Mick McCarthy przed dzisiejszym meczem: – Powinniście być spokojni o wynik, jeśli zagracie jak z Rosją

redakcja

Autor:redakcja

16 czerwca 2012, 19:42 • 3 min czytania

W centrum medialnym przed meczem z Czechami pojawiło się kilka znanych postaci, które komentują mecze dla zagranicznych stacji. Między innymi Valerien Ismael, a także Mick McCarthy, z którym porozmawialiśmy przez kilka minut.
Pracuje pan na tym meczu jako komentator?
Tak, komentuję dla BBC.

Mick McCarthy przed dzisiejszym meczem: – Powinniście być spokojni o wynik, jeśli zagracie jak z Rosją
Reklama

BBC. Fajnie się składa. Wie pan, co Polacy sądzą o tej stacji?
Tak, ale nie powinno się oceniać stacji przez pryzmat tylko jednego programu. To byłby nonsens.

Tak jak nie powinno się oceniać kraju przez pryzmat kilku obrazków wybranych przez jednego reportera.
Przykro mi, ale nie widziałem tego materiału, więc nie mogę oceniać. Poza tym, proszę mi wybaczyć, ale nie jestem rzecznikiem prasowym BBC. Ja tutaj tylko komentuję mecze. I bardzo mi się to podoba. Byłem już w Warszawie, Gdańsku, teraz we Wrocławiu, a pojutrze wybieram się do Poznania na mecz Irlandii z Włochami. Wszędzie była bardzo dobra atmosfera do wykonywania mojej pracy.

POKAZANE INFORMACJE ->
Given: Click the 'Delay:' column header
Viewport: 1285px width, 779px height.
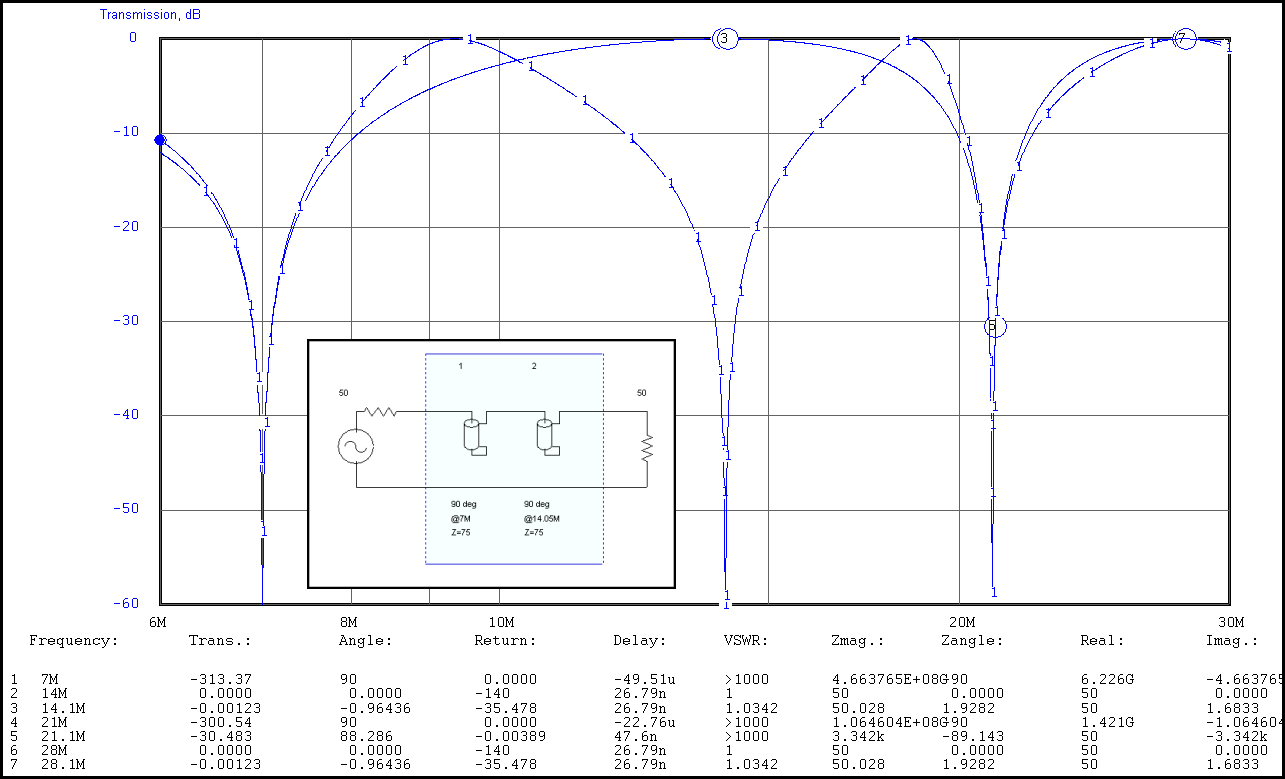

CO ZROBIĆ ->
• 1. Dla jakiej stacji Mick McCarthy komentuje mecz według rozmowy z McCarthym?
• 2. Oceń, czy poniższe zdania są zgodne z rozmową z McCarthym, i przy każdym przytocz rozstrzygające słowa:
(a) McCarthy był już w Gdańsku.
(b) McCarthy widział materiał reportera, o którym wspomina rozmówca.
(c) Pojutrze McCarthy jedzie do Poznania na mecz Irlandii z Hiszpanią.
• 3. Proszę przepisać w formie listy akapit z rozmowy z McCarthym zaczynający się od słów „Przykro mi, ale nie widziałem”, zachowując jego główne informacje.
Odpowiadaj wyłącznie na podstawie rozmowy z McCarthym, bez sięgania do wykazu.

ODPOWIEDZI DO ZADAŃ ->
• 1. Dla BBC.

• 2.
(a) Tak: „Byłem już w Warszawie, Gdańsku, teraz we Wrocławiu”.
(b) Nie: „nie widziałem tego materiału, więc nie mogę oceniać”.
(c) Nie: „pojutrze wybieram się do Poznania na mecz Irlandii z Włochami”.

• 3.
- Nie widział materiału, więc nie może go oceniać.
- Nie jest rzecznikiem prasowym BBC, tylko komentuje mecze, co bardzo mu się podoba.
- Był już w Warszawie i Gdańsku, teraz jest we Wrocławiu, a pojutrze jedzie do Poznania na mecz Irlandii z Włochami.
- Wszędzie miał bardzo dobrą atmosferę do pracy.